◆ 本文 ◆
╔══
新人・若手社員を早期育成・戦力化するには? 指導の質を向上させる方法を解説
新人・若手社員を早期育成したいが、うまくできない、どうしたらよいか分からないとお悩みではないですか?
本コラムでは、新人・若手社員の早期育成を目的に、指導の質を高めるポイントや行動観察を活用した具体的手法を学び、企業・組織が戦略的に活用できる仕組みをご紹介します。課題解決のための環境づくりや支援の必要性、方法を解説します。
1.新人・若手社員の早期育成はなぜ必要か?
現在、多くの企業において、人材育成、特に新人・若手社員の早期育成は、経営上、喫緊の課題です。背景として挙げられるのは、ベテラン人材の定年退職などの社会的要因の他に、急速な技術革新、ビジネスや業務プロセスの複雑化など、新入社員を含め若いうちから仕事に求められる知識・スキルが、加速度的に増加していることも挙げられます。新人・若手社員の早期育成が実現できれば、企業にとって大きな力となります。
新人・若手社員が即戦力となることで、業務の迅速さ、生産性の向上はもちろんのこと、多様なバックグラウンドを持つ人を早期に育成できれば、イノベーションも促進され、社会の変化への対応力の向上、多方面での活躍、顧客満足度の向上などの成果が期待できます。加えて社員の成長実感によるモチベーション・定着率の向上、それによる組織としての一体感の醸成、トレーニングや採用にかけるコストの削減、離職の抑制などのメリットも期待できます。
2.早期育成のために必要な「指導の質の向上」
では、早期育成はどのようにして実現できるのでしょうか?
一般的な方法は、OJTもしくはOFF-JTによる指導です。OJTは、実際のプロジェクトの実践を交えて知識・スキルを身につけたり、メンター制度のように、経験豊富な社員が新人・若手社員をサポートすることを通じて行われます。一方、OFF-JTは、研修や勉強会、セミナーなどを通じて、体系的に知識・スキルを身につけます。
OJT、OFF-JT、いずれの形式をとるにしても、新人・若手社員の早期育成には、質の高い指導が不可欠です。質の高い指導をするためには、教える側、すなわち指導者である上司や先輩の「指導の質の向上」が必要です。
3.早期育成に必要な「指導の質の向上」がうまくいかない訳とは?
では、新人・若手社員の早期育成を実現させるための、指導者の指導の質向上の方法には、どのような方法があるのでしょうか?これも、早期育成の方法と同じく、同じような指導的立場の人のやり方を見様見真似で実施していくOJT形式の習得と、コーチング研修などを受講し効果的なコミュニケーション手法やフィードバック手法を学ぶ、OFF-JT形式の習得があります。
╚══
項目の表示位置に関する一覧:
╔══
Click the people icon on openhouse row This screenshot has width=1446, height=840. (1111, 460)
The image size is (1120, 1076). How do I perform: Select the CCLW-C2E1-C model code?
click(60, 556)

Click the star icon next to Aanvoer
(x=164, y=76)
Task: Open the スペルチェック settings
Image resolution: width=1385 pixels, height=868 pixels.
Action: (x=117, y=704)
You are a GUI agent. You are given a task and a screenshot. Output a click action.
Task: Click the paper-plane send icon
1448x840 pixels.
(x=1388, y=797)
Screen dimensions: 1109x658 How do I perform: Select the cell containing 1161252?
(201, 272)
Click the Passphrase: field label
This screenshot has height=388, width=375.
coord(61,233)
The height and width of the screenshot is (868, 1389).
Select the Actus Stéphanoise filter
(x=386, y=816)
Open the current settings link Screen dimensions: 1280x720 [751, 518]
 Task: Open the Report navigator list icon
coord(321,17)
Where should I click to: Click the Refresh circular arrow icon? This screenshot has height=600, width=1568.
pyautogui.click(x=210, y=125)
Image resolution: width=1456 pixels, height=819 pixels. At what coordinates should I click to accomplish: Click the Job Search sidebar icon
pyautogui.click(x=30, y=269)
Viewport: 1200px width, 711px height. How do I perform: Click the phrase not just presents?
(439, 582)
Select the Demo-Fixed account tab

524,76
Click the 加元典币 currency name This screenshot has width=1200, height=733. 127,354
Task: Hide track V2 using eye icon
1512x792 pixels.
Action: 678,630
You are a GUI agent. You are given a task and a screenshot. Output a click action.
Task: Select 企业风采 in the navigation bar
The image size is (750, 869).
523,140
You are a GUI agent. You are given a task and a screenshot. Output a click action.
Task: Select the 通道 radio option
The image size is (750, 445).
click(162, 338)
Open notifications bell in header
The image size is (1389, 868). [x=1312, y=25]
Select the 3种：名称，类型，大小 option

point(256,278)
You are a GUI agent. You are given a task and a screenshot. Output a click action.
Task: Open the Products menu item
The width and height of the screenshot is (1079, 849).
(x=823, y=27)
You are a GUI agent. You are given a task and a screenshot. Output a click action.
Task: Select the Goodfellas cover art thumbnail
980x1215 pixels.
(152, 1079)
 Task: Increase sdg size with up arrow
╚══
◆ 解くべき課題 ◆
新人・若手社員の早期育成を扱った本文のうち、「1.新人・若手社員の早期育成はなぜ必要か?」から「にとって大きな力となります。」までの部分を、両端の語句も含めて一字一句違えずに書き写してください。

◆ 課題への回答 ◆
1.新人・若手社員の早期育成はなぜ必要か?
現在、多くの企業において、人材育成、特に新人・若手社員の早期育成は、経営上、喫緊の課題です。背景として挙げられるのは、ベテラン人材の定年退職などの社会的要因の他に、急速な技術革新、ビジネスや業務プロセスの複雑化など、新入社員を含め若いうちから仕事に求められる知識・スキルが、加速度的に増加していることも挙げられます。新人・若手社員の早期育成が実現できれば、企業にとって大きな力となります。